Its kind of an odd thing to be feeling as I have never in my life stepped foot (nor even heard of for that matter) the countries I’m going to. But oh well, I’m sure I’m merely romanticising.

It's strqnge to be off of camp and I’m not entirely sure what my take on the whole experience is yet. It’s a lot of information to sort through. I know that I do not, for one minute, regret having come this sumer as what I took away from the experience is invaluable. The people I met, especially on the other international volunteers and the locals on the Wat/San team were great, to say the least. Thrown together in such an environment was a great way to get close to some great people quickly. The flip side of this of course is that they leave as quickly as they come. Back in Tamale Malcolm and I parted ways with Renee and Kalie. I know Ill see Kalie again as she’ll be in Peth this Christmas and I’m sure Kendra and I (or at least I) will be dying for some under 50 years olds to hang out with (as hip as you guys are mom and dad…). But who knows when Ill bump into Renee again. Hopefully soon, and after the little Cairo rendezvous in Accra, I can confidently hold out some hope that this will be true.

However, the value of what I have back to the Liberians is debatable; I can’t shake the feeling that we were essentially glorified tourists on camp. That, however, is for a separate posting. For now is time to scour this dusty place for some breakfast. Ouagadougou, contrary to the guidebook’s description, is proving a finicky place for food. Far from “overflowing with patisserie and sidewalk cafes from where you can watch the city pass you by” we have managed, in two days time, to find one shanty café infested with flies (which, by now, we hardly even notice) and one patisserie, if you could call a barren concrete room with baguettes laying on one corner that. Kayla, do you remember where you stayed and where those pastries are that you were raving about? That would be awesome if you could pass that along!

### SUPPLIED DATA

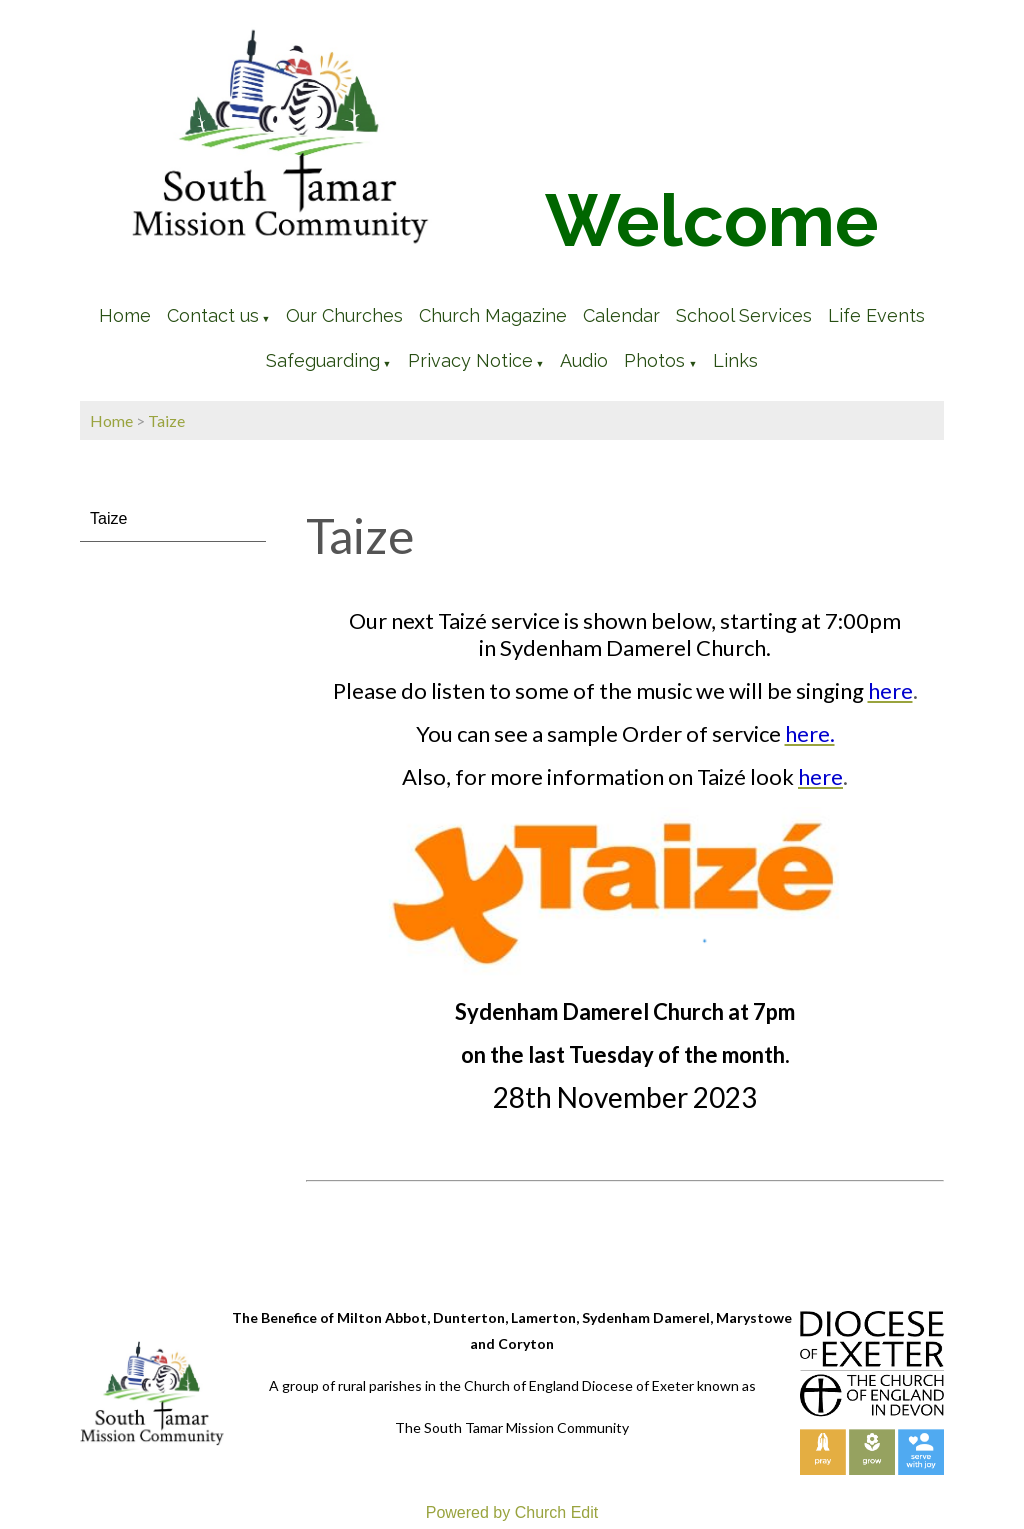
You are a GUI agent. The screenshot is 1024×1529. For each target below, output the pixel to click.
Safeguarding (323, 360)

---

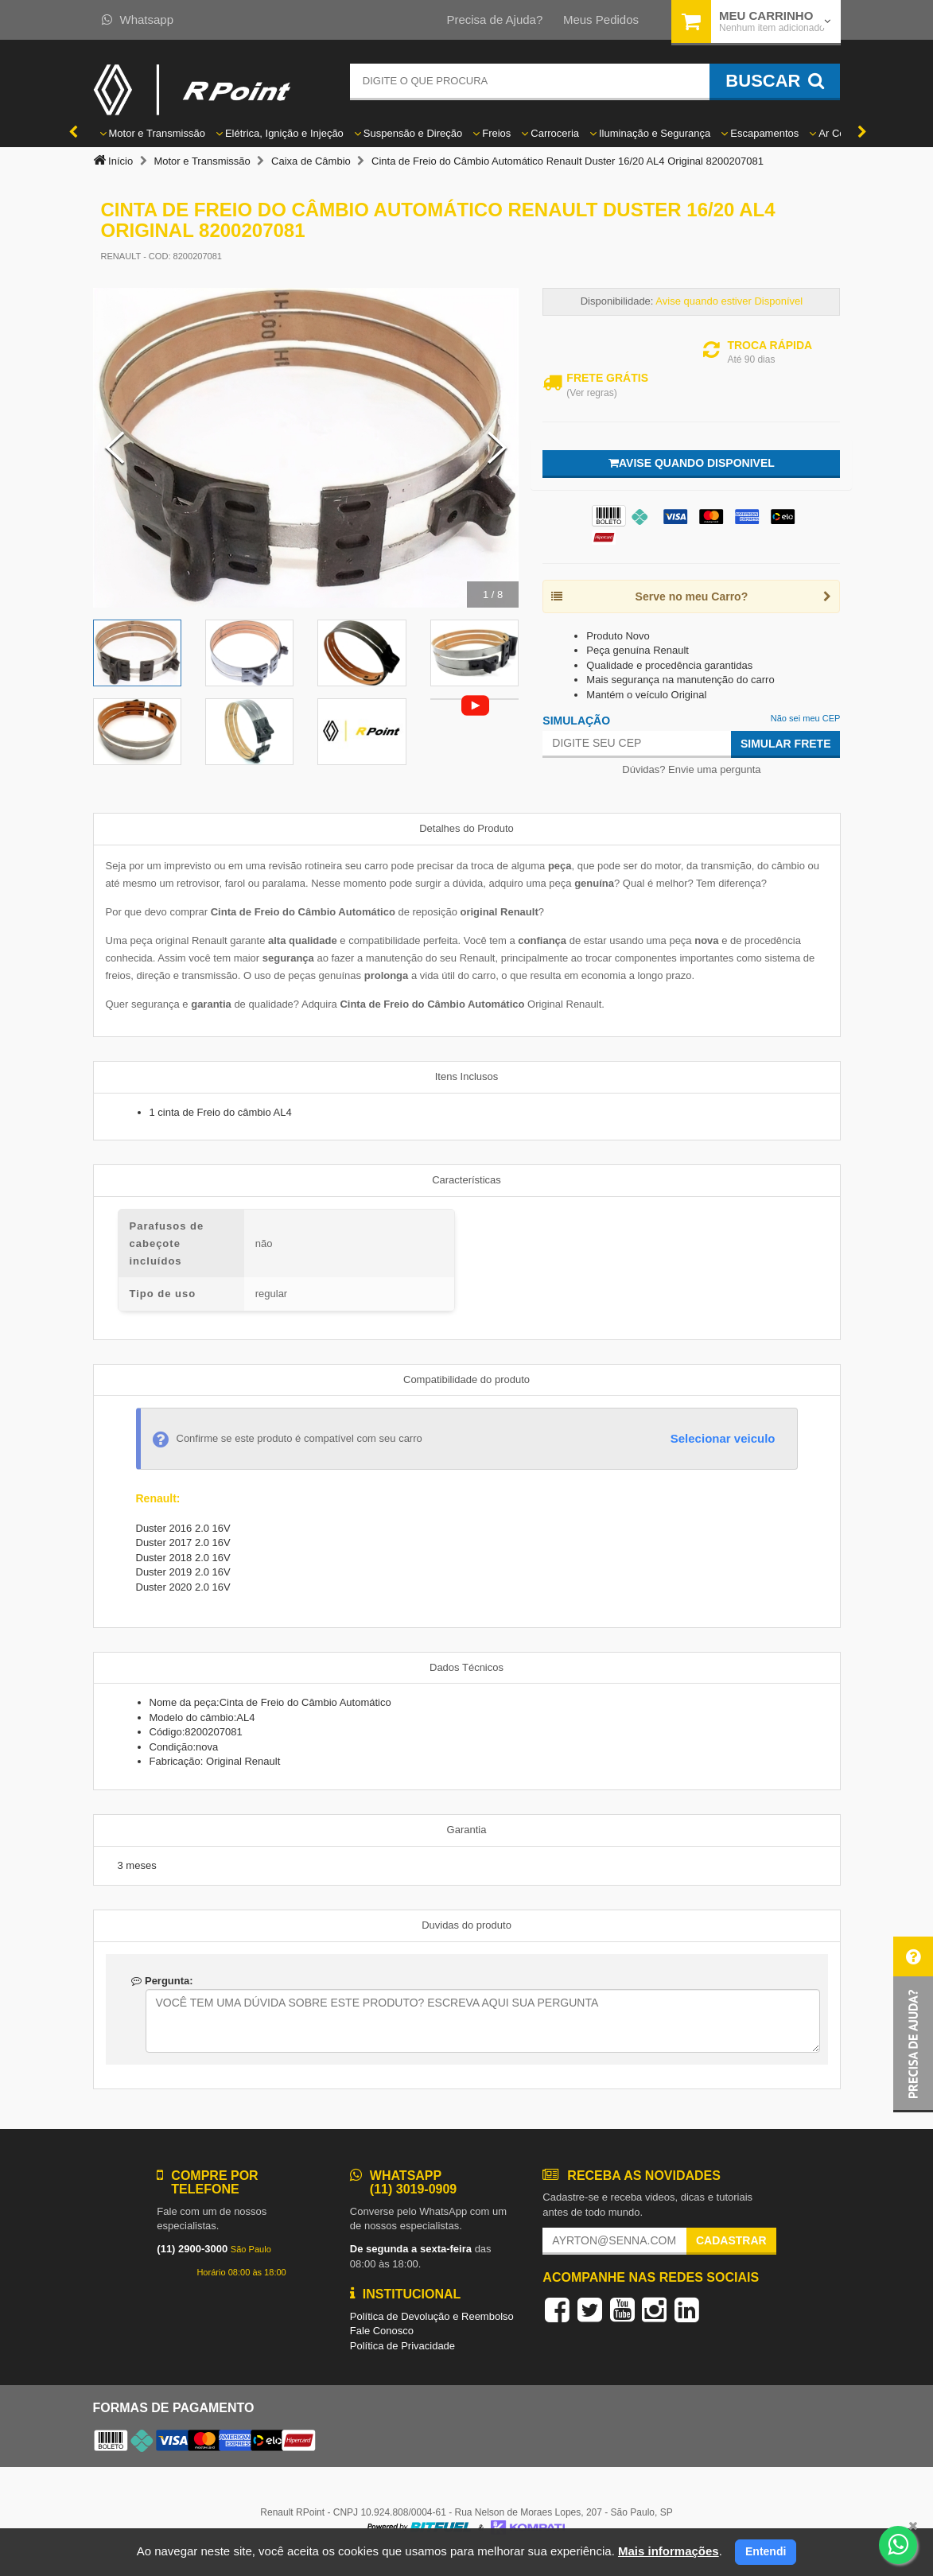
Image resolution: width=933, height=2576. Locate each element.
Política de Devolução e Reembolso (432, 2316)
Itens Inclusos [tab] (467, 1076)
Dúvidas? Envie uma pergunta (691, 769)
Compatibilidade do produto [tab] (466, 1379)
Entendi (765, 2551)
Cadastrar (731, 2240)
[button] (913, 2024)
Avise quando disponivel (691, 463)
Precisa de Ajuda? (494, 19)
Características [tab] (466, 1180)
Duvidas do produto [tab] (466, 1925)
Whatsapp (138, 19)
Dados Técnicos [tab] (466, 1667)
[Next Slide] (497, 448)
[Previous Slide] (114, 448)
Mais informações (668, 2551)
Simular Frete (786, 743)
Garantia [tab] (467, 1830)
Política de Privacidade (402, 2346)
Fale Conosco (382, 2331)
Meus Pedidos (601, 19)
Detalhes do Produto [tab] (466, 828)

### EXERCISES
**A)** In the travel post, who did the writer and Malcolm part ways with in Tamale?
**B)** Copy from the travel post the passage that opens with the words containing "Its kind of" and closes with "I’m merely romanticising.".

### SOLUTIONS IN ORDER
**A)** Renee and Kalie.

**B)**
Its kind of an odd thing to be feeling as I have never in my life stepped foot (nor even heard of for that matter) the countries I’m going to. But oh well, I’m sure I’m merely romanticising.